Lim gave his consent that his name be included in the list of possible LP senatorial candidates, he said.
Trillanes is detained for the 2003 Oakwood mutiny. Lim, former head of the Army’s Scout Rangers, is detained for an alleged attempt to overthrow the Arroyo government in February 2006.
The LP earlier entered into a political alliance with Akbayan and agreed on the inclusion of Akbayan party-list Rep. Risa Hontiveros in the 12-man LP senatorial lineup.
Sen. Francis Pangilinan, an independent member of Liberal Party (LP) and a declared vice presidential aspirant, yesterday endorsed Sen. Benigno “Noynoy” Aquino III as LP standard bearer in next year’s elections.
But Pangilinan added he may even support a presidential bid by Isabela Governor Grace Padaca in the interest of true reforms.

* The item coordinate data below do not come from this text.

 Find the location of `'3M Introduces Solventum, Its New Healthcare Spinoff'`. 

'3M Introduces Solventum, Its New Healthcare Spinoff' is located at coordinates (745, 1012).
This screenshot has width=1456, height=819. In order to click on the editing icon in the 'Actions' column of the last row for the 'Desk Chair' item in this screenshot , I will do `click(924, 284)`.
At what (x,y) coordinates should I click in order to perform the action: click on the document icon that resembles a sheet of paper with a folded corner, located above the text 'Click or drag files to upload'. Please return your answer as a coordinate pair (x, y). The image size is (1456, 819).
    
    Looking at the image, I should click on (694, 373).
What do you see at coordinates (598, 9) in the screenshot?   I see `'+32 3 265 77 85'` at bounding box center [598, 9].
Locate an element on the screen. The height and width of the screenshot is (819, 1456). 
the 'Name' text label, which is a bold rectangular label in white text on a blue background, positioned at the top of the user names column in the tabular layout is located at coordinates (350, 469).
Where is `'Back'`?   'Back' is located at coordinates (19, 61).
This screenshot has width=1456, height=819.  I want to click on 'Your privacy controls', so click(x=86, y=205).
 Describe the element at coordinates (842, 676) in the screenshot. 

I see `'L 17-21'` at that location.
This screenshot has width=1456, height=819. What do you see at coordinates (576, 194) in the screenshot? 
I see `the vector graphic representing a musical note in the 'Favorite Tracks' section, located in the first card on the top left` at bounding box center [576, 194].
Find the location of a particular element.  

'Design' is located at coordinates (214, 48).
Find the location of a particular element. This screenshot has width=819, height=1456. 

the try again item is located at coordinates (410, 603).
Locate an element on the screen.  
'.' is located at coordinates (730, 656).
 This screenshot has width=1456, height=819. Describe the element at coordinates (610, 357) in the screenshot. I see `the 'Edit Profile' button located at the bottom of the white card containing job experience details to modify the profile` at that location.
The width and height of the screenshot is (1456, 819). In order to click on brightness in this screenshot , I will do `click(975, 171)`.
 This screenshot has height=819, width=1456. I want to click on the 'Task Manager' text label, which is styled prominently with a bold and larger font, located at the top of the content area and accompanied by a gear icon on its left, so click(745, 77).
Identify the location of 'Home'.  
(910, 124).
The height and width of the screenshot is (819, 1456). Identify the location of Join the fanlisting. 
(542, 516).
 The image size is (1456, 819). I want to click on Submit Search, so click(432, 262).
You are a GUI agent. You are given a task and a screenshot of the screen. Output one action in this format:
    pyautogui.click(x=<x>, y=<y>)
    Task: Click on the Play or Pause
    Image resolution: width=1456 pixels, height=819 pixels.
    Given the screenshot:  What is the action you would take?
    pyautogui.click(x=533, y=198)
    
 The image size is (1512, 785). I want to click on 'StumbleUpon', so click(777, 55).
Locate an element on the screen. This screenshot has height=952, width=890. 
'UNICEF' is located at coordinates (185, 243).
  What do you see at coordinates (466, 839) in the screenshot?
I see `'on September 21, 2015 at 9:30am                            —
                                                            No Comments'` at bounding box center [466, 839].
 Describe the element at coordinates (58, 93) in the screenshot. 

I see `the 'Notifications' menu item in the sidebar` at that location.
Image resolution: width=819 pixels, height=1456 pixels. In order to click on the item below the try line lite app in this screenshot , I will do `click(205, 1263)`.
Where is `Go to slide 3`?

Pangilinan also issued a veiled swipe at the LP leadership saying the party must observe a democratic process of selecting the 2010 standard bearer.
“Democratic processes should be upheld, and the widest participation of all party members should be observed in the nomination of the party’s standard bearers. The party processes involving the membership, and not a few personalities, should decide on major issues such as the party’s standard bearers,” he said.